Pero, allá como que no les importa. O, a lo mejor, hay que decir que “no les importaba” porque ya no sabemos cuáles habrán de ser las nuevas reglas aplicables ahora que un gorila revanchista, zafio, mezquino, majadero, vanidoso, egocéntrico y simplemente malo se ha apoltronado en la silla presidencial. El tipo es tan inseguro y controlador que, a lo mejor, el tema sí le concierne, o sea, que le parecerá un asunto de interés nacional.

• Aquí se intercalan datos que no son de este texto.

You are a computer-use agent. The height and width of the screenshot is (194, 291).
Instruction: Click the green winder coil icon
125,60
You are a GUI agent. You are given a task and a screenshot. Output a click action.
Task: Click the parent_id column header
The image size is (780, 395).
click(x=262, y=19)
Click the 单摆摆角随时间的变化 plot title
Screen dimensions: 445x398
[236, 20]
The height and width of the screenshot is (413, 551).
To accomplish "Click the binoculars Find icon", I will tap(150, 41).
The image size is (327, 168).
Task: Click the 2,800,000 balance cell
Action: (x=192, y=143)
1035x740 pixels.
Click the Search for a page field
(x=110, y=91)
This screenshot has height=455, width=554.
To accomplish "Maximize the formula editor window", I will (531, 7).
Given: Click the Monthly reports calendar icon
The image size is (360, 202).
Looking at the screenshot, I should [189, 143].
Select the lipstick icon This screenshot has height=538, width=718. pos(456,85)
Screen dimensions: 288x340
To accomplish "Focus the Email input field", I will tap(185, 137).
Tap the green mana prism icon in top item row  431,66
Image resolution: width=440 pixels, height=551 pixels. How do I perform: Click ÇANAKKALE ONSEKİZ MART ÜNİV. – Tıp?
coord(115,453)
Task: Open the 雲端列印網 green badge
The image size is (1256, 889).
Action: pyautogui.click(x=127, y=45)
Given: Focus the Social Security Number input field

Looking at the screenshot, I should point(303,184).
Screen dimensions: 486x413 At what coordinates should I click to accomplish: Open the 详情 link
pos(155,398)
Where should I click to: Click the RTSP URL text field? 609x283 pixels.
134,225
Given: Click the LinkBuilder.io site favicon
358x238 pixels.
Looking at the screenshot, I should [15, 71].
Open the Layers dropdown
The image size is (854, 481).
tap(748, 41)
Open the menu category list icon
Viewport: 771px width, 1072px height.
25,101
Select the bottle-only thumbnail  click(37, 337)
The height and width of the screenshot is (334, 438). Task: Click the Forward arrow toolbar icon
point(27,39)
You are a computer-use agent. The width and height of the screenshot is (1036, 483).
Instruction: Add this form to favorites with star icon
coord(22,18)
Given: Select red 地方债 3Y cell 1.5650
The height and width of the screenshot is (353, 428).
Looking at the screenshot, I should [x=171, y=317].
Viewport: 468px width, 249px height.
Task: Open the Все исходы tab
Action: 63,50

Pero, más allá de los simbolismos, las formas, los complejos de inferioridad y las pretensiones que puedan tener unos y otros, existe otro elemento: a los partidos que juega la Selección Nacional de Estados Unidos (Mexicanos) en el territorio estadounidense asisten miles de compatriotas nuestros que se encuentran en una situación de ilegalidad. Para esos emigrantes, tener la oportunidad de apoyar al Tri es algo así como un fugaz y jubiloso retorno a sus raíces. ¿Los van a cazar, a la salida de los estadios, y los van a enviar de vuelta?